Below are entries with pictures in them. Output exactly the lines starting at the line with "How do I perform: Select" and ending at the line with "Screen dimensions: 850x613", both included, but not the pictures.

Items from a dataset:
═══

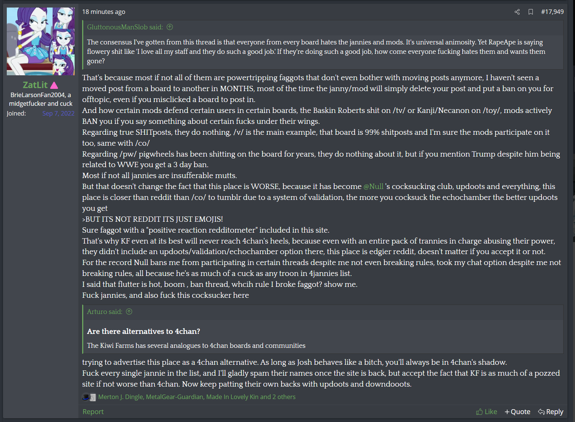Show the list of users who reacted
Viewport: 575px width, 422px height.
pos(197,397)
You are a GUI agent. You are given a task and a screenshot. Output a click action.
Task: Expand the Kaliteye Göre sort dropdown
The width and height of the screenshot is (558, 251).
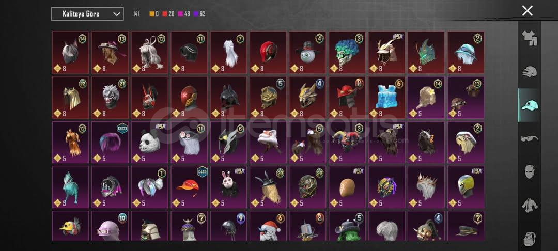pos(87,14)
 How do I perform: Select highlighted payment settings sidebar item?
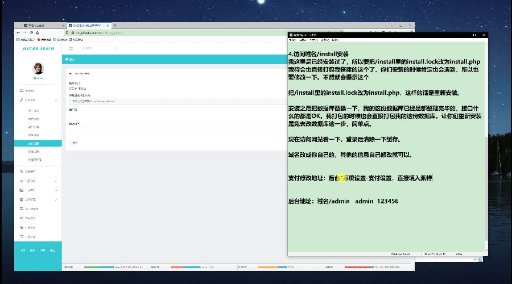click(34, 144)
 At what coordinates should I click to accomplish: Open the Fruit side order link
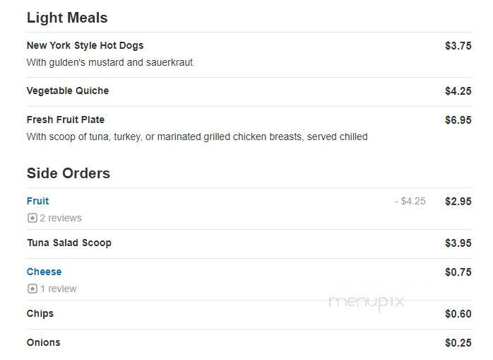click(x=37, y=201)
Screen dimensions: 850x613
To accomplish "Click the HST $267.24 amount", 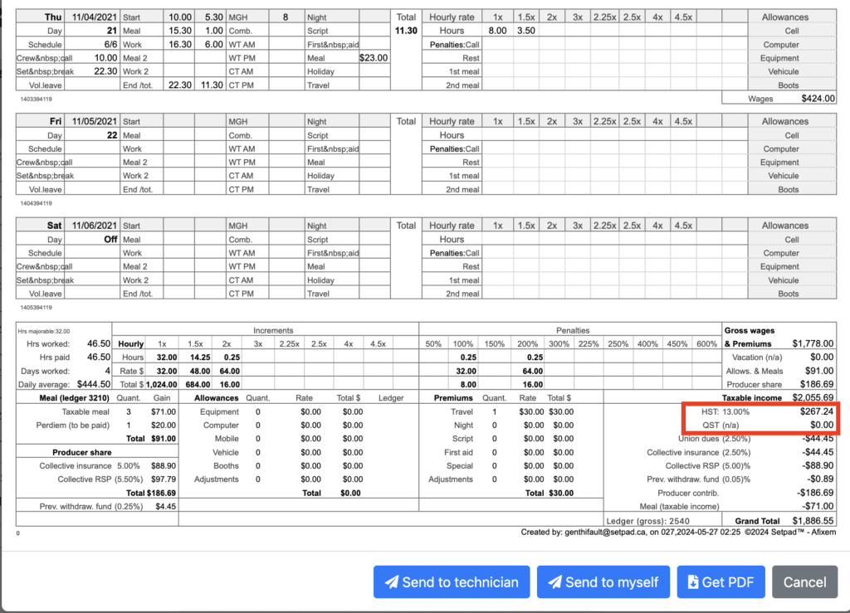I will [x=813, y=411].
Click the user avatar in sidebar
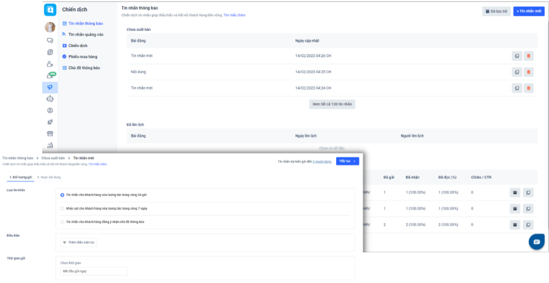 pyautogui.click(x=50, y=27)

═══

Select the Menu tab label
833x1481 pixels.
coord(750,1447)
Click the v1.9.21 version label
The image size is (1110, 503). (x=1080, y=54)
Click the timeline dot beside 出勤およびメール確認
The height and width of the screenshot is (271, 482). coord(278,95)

═══

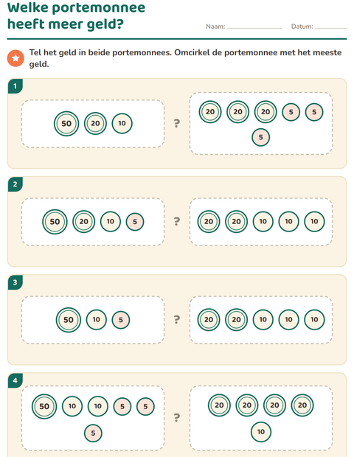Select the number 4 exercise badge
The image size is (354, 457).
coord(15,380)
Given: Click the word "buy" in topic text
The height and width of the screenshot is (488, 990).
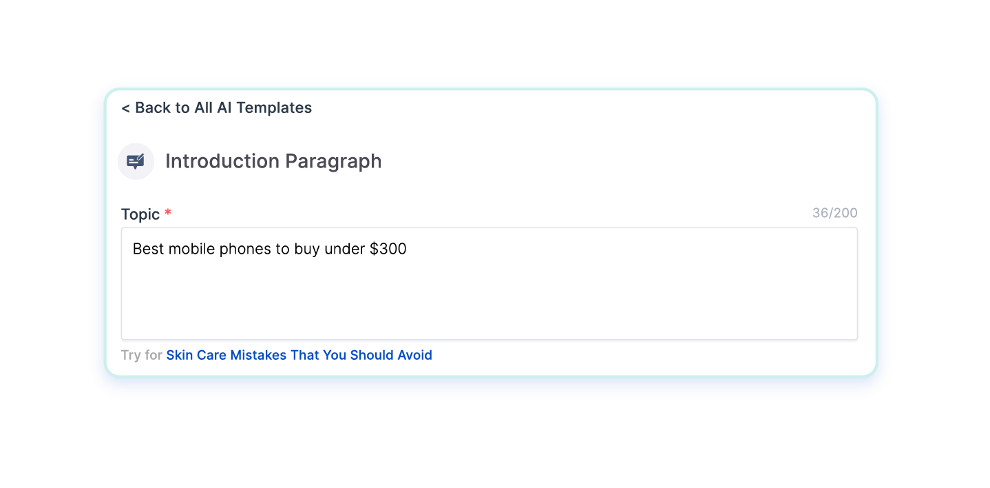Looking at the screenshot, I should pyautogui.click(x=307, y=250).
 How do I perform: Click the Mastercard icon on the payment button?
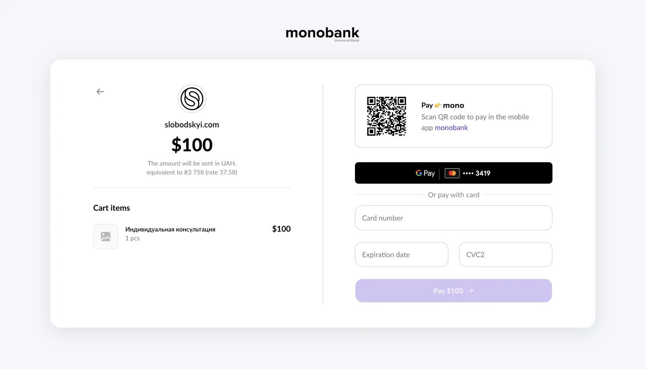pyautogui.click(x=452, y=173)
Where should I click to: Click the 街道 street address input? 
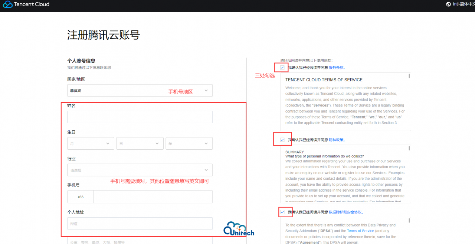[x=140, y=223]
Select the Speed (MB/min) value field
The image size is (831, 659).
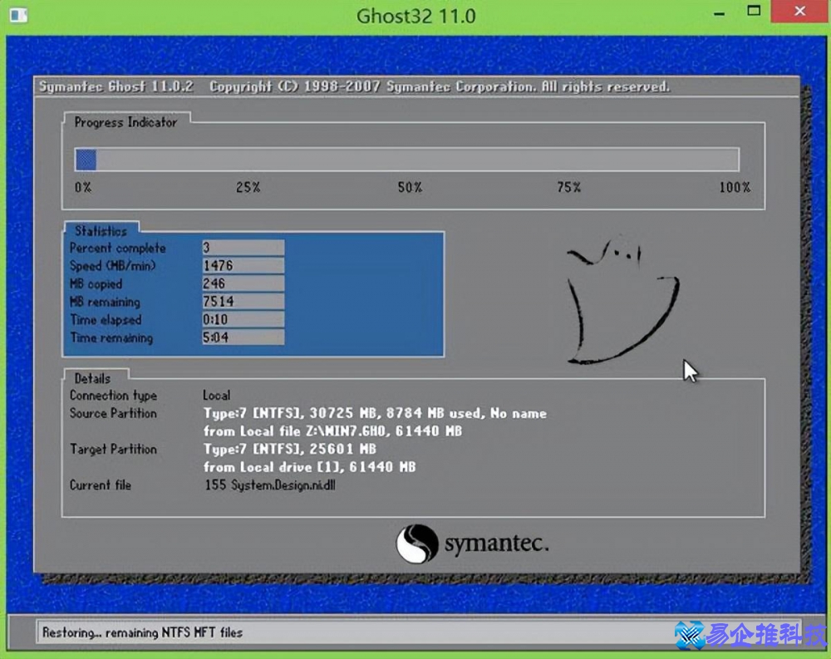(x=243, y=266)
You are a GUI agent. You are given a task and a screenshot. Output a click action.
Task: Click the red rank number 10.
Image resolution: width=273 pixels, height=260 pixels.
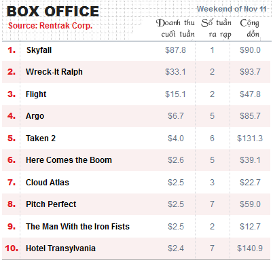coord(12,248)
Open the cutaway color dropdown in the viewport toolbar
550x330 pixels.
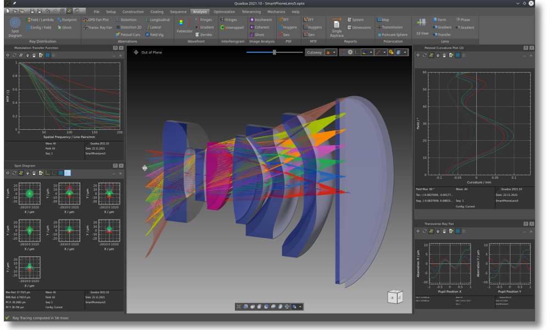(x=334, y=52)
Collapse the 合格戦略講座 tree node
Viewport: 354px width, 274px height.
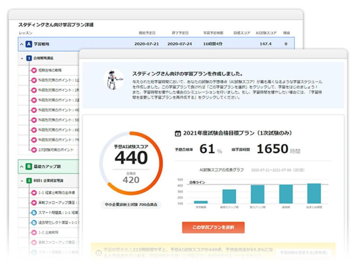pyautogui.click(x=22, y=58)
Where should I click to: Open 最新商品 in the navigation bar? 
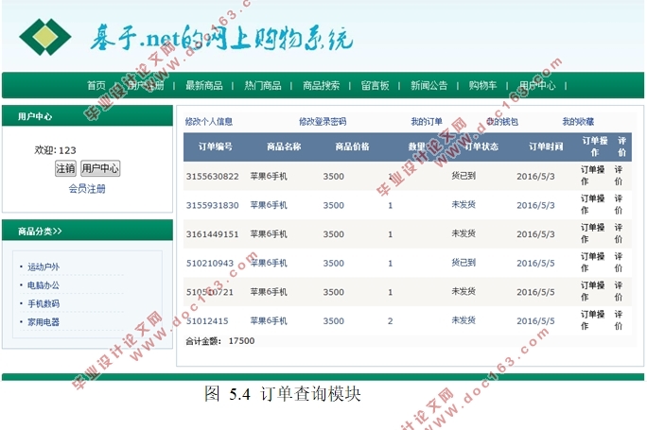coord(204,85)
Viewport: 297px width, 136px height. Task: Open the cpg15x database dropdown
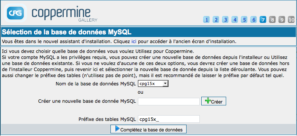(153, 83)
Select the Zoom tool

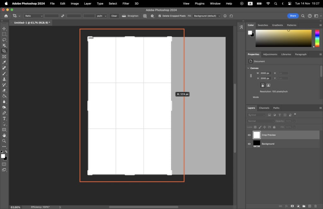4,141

═══

Answer box:
 How do I perform: Select highlighted payment settings sidebar item?
click(34, 144)
 At what coordinates should I click to accomplish: Open the Fruit side order link
click(x=37, y=201)
Screen dimensions: 850x613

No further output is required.